15/10/2020
Ao longo de milhares de anos já tivemos várias referências de representação social para os nossos corpos.
Fazendo um recorte no tempo, podemos começar pensar essa história a partir das esculturas gregas. Corpos perfeitos, esculpidos nos mais diferentes tipos de elementos, porém distantes... Sendo assim, pouco acessível a um número expressivo de pessoas para ver e admirar.
Príncipes e princesas foram durante muito tempo outra referência no que tange a beleza e perfeição dos nossos corpos. Esse modelo também era restrito a um número pequeno de pessoas já que não tínhamos tecnologia que difundisse em larga escala as imagens naquela época e eles também ficaram distantes...

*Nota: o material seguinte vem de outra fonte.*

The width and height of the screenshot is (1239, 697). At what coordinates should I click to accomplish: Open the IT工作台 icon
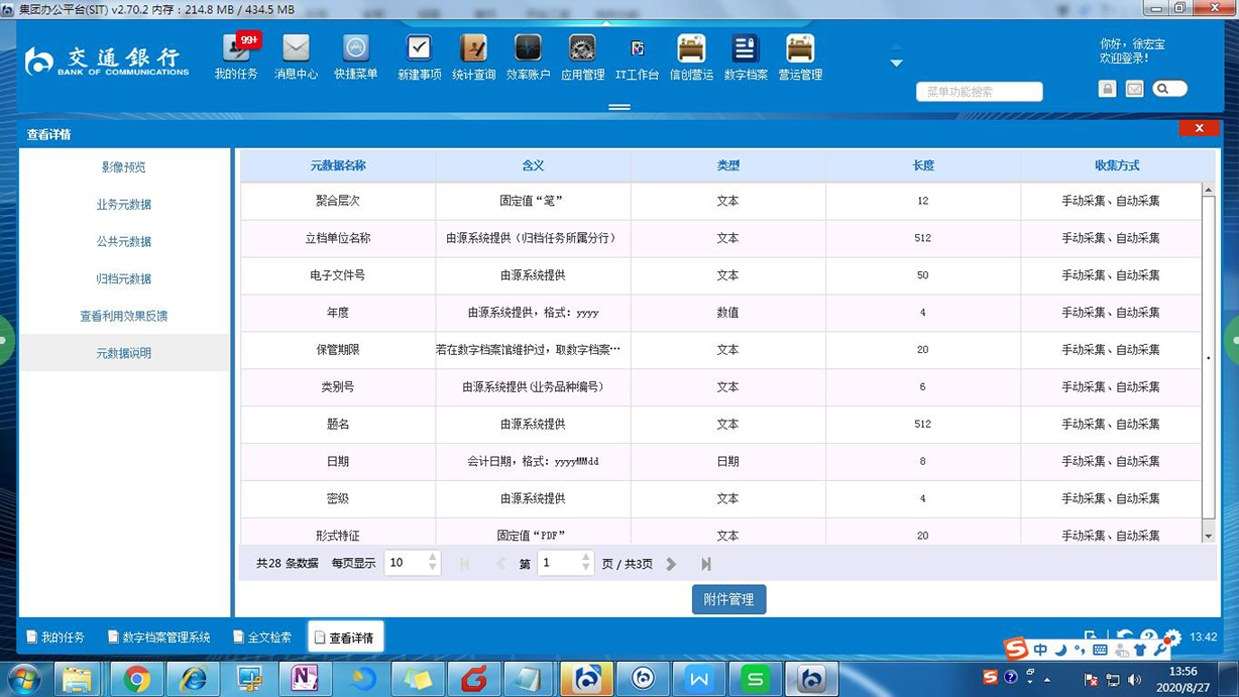pos(637,57)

Foi com o advento do cinema que essa representação de corpos irretocáveis começou a ganhar o mundo. Os galãs e estrelas agora chegavam aos 4 cantos do planeta ditando moda de como é e como deveria ser uma silhueta impecável. Mas querendo ou não, os astros do cinema por viverem em sua grande maioria nos Estados Unidos ainda estavam um tanto quanto distantes de nós.
Com a criação e massificação das redes sociais, agora seu vizinho(a) posta malhando todo dia, o conhecido sarado(a) postam de traje de banho nas praias pelo mundo... Os artistas brasileiros – que estão full time nas nossas casas e ainda podemos encontrá-los por aí- aparecem lançando grifes, clipe, explorando também seu “material de trabalho” na sua mais perfeita forma (às vezes com uma ajudinha da tecnologia EM SEGREDO para melhorar o que já está bom). Percebe como a representação social do corpo vai sendo trazida para perto, amplificada, multiplicada?
E pensem bem... Se isso incomoda adultos, imagine o impacto disso em crianças e adolescentes?